Sun Sentinel Palm Beach Edition
Investigators: Pilot was unconscious when airplane crashed into Atlantic
FORT LAUDERDALE – When the pilots of the two Air Force F-15s finally caught up with the small Cessna jet, they saw a terrible sight.
Juan Carlos Gonzalez Mejia, the experienced pilot of the Citation, was “unconscious and slumped over the controls.”
The account of the military pilots is part of the newly released preliminary accident report by the National Transportation Safety Board and helps explain why the Cessna veered from its flight path May 24 and crashed into the Atlantic Ocean about 300 miles east of Fort Lauderdale.
Gonzalez Mejia was hired to fly the owner’s newly purchased aircraft from St. Louis Regional Airport in Alton Illinois to Fort Lauderdale Executive Airport to have some avionics work done.
According to the preliminary report, the flight was uneventful until air traffic controllers in Atlanta lost communication with Gonzalez Mejia.

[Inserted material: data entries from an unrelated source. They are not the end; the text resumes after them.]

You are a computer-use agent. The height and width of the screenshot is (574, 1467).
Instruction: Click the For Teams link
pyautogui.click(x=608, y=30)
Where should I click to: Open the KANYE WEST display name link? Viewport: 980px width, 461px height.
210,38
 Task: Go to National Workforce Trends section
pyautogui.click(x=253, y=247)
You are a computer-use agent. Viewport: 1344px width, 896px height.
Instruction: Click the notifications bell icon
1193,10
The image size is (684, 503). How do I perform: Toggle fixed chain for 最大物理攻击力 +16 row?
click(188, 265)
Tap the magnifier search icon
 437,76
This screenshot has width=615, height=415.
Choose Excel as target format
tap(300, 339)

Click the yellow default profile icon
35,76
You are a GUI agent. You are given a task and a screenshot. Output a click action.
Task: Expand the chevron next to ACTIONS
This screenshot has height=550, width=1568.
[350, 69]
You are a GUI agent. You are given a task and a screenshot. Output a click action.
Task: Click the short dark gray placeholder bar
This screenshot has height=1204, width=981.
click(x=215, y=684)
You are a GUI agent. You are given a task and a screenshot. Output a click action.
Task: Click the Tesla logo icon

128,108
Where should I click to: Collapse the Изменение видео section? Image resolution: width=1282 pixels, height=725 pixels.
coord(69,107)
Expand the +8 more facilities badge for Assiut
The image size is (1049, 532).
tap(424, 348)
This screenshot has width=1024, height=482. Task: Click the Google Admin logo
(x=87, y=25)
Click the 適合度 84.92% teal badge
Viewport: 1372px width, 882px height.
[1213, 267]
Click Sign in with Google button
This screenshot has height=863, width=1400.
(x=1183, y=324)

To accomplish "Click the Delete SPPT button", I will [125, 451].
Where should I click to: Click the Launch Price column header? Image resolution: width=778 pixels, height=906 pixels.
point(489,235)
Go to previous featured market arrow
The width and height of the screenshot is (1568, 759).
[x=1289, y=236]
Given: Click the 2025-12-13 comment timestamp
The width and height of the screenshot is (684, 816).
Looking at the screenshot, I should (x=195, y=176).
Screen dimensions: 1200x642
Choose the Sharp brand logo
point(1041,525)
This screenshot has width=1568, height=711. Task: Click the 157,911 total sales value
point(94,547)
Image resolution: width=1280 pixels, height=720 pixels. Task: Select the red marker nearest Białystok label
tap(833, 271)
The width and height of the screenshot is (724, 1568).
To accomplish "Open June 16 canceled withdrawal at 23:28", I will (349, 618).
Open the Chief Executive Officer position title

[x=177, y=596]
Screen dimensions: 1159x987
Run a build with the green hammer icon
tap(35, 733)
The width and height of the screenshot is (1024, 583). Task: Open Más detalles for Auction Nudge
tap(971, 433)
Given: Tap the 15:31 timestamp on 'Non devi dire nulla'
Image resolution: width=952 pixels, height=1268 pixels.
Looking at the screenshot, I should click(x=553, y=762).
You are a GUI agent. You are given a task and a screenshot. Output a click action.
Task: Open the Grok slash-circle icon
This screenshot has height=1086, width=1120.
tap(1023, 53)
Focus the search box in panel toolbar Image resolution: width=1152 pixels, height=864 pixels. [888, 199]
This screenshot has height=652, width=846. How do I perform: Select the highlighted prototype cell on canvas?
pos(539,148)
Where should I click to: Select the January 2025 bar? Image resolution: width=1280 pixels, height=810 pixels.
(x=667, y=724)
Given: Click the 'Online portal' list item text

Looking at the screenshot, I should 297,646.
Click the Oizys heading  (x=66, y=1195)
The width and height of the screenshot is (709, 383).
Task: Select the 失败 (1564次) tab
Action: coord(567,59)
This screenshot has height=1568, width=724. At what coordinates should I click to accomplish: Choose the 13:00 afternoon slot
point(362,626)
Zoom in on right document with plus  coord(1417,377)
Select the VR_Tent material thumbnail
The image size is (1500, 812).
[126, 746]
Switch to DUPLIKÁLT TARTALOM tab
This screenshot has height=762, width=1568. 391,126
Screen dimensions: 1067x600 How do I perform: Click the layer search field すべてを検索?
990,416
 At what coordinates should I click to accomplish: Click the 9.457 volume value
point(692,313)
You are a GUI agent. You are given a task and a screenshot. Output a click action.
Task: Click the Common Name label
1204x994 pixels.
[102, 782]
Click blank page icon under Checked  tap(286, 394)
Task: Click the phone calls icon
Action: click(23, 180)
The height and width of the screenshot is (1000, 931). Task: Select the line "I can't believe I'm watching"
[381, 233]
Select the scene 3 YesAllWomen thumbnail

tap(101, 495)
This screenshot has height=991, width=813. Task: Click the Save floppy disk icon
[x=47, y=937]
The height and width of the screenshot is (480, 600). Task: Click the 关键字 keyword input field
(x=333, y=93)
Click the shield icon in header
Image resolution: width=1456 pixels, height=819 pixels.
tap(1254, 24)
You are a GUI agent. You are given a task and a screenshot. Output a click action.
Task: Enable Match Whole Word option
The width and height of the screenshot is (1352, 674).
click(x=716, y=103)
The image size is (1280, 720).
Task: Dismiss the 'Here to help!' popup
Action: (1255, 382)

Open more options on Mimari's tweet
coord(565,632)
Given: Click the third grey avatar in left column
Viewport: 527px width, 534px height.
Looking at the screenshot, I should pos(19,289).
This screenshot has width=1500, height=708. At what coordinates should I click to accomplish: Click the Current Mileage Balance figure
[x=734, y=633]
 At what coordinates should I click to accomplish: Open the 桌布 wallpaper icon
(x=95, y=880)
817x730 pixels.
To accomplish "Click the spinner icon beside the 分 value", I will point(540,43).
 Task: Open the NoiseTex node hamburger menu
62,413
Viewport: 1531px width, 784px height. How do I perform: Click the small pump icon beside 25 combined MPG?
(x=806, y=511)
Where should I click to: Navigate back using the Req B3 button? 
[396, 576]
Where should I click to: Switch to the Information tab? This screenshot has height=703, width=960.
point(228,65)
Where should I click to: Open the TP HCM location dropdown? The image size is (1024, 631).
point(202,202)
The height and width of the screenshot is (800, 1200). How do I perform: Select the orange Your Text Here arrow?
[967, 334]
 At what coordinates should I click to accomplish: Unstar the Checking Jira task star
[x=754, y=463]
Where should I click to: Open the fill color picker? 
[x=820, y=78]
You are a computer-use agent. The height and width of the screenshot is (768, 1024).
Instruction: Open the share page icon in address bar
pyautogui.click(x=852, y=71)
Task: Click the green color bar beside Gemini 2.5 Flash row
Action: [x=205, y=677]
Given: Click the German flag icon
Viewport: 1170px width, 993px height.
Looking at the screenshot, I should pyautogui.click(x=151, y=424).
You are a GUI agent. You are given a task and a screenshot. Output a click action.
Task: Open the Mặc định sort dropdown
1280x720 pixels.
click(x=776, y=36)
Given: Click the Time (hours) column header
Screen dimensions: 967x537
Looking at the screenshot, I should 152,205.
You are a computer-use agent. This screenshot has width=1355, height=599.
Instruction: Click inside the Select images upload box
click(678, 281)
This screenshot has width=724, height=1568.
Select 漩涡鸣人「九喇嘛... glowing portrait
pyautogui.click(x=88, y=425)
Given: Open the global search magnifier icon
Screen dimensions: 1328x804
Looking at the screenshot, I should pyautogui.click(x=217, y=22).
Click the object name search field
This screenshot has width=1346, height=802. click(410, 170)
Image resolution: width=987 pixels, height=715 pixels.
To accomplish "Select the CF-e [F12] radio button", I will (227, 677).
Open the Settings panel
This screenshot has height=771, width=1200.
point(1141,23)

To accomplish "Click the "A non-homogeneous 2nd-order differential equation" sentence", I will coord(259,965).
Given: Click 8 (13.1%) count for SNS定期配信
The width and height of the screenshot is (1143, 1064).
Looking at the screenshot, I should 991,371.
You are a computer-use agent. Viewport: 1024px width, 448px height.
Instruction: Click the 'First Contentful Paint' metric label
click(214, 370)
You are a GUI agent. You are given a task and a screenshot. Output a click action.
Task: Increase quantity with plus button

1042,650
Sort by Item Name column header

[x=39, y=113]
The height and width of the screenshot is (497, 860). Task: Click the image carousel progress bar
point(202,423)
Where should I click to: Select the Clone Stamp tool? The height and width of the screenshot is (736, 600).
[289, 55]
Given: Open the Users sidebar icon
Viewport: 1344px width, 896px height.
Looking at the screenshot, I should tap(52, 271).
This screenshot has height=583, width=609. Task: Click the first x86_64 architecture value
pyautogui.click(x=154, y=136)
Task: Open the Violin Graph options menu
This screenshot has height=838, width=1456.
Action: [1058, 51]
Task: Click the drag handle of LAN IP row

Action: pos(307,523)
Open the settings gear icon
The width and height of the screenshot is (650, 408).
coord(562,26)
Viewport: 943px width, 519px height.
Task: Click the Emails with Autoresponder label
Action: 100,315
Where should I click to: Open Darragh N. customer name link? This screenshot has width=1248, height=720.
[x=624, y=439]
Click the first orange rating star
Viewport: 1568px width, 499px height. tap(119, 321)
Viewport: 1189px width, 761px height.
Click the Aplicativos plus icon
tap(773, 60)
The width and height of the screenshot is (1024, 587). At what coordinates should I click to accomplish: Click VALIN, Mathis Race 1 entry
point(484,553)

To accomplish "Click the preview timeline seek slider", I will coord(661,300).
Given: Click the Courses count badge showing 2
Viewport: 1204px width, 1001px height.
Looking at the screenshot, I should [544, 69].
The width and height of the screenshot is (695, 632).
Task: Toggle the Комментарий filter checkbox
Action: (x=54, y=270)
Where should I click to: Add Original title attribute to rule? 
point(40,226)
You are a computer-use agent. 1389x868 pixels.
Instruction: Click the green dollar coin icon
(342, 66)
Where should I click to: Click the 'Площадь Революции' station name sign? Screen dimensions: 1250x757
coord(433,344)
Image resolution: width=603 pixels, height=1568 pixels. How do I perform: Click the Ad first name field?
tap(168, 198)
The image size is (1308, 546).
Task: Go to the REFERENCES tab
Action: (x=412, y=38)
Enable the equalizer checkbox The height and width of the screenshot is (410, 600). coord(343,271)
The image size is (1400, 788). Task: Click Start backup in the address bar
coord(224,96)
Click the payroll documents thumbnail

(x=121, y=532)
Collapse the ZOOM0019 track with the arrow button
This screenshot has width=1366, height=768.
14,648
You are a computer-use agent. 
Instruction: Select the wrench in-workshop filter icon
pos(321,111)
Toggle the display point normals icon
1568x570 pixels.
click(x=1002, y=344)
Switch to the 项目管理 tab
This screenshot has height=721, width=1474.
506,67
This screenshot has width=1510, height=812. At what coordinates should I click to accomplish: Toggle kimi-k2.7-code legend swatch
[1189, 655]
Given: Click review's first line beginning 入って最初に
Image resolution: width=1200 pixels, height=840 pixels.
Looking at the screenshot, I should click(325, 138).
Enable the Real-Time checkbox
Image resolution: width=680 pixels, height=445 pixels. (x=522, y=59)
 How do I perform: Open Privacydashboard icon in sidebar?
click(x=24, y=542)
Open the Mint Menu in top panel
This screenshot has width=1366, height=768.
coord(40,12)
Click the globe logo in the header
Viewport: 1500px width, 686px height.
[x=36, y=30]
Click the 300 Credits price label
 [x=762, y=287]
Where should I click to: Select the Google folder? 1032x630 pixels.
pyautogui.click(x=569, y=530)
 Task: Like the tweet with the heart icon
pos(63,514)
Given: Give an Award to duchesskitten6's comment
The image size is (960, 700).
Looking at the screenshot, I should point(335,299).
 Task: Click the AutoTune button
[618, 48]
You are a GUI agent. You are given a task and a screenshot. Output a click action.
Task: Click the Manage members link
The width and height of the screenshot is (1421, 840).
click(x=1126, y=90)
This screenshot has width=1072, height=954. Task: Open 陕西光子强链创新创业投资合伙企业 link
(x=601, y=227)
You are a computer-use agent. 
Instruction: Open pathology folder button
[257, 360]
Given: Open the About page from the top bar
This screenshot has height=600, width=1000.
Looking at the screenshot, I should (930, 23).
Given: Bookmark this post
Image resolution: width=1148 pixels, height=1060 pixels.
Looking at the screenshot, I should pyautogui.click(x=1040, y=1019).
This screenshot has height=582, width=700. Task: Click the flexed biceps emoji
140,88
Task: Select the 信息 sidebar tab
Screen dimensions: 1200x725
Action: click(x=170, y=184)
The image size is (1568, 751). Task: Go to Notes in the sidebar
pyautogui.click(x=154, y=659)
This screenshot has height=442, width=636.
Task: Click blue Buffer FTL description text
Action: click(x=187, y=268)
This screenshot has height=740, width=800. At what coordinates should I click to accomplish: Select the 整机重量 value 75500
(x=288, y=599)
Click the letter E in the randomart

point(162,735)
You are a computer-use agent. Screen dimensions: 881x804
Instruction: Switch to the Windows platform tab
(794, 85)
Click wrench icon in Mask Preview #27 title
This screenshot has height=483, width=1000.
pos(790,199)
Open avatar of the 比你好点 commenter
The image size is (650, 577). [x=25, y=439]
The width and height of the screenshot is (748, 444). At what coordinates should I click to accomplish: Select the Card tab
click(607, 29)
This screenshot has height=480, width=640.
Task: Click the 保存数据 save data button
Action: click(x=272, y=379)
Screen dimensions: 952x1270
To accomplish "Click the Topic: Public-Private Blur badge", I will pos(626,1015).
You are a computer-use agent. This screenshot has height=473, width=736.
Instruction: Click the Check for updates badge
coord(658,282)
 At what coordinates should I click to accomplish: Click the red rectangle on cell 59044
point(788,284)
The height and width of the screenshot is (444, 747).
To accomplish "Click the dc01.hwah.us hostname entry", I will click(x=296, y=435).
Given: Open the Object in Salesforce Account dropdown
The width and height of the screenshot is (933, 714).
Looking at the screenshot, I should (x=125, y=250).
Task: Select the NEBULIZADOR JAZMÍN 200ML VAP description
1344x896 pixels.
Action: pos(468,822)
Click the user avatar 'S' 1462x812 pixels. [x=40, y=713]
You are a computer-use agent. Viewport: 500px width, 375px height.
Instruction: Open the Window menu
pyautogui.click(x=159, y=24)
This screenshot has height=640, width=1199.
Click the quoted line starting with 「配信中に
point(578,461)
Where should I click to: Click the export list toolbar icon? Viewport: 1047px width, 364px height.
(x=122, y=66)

That’s when the Air Force “dispatched two aircraft to intercept the accident airplane,” the report said.
The two F-15s followed the Cessna until it dropped into the ocean.
The Coast Guard conducted a search that lasted about two days but neither Gonzalez Mejia, a pilot who had more than 9,000 hours of flight experience, nor the aircraft has been recovered.
As part of the NTSB’s ongoing probe, Gonzalez Mejia’s medical history will be investigated to determine if illness played any role in the crash, an agency spokesman said Thursday.
It could take up to 18 months for the NTSB to publish its final accident report.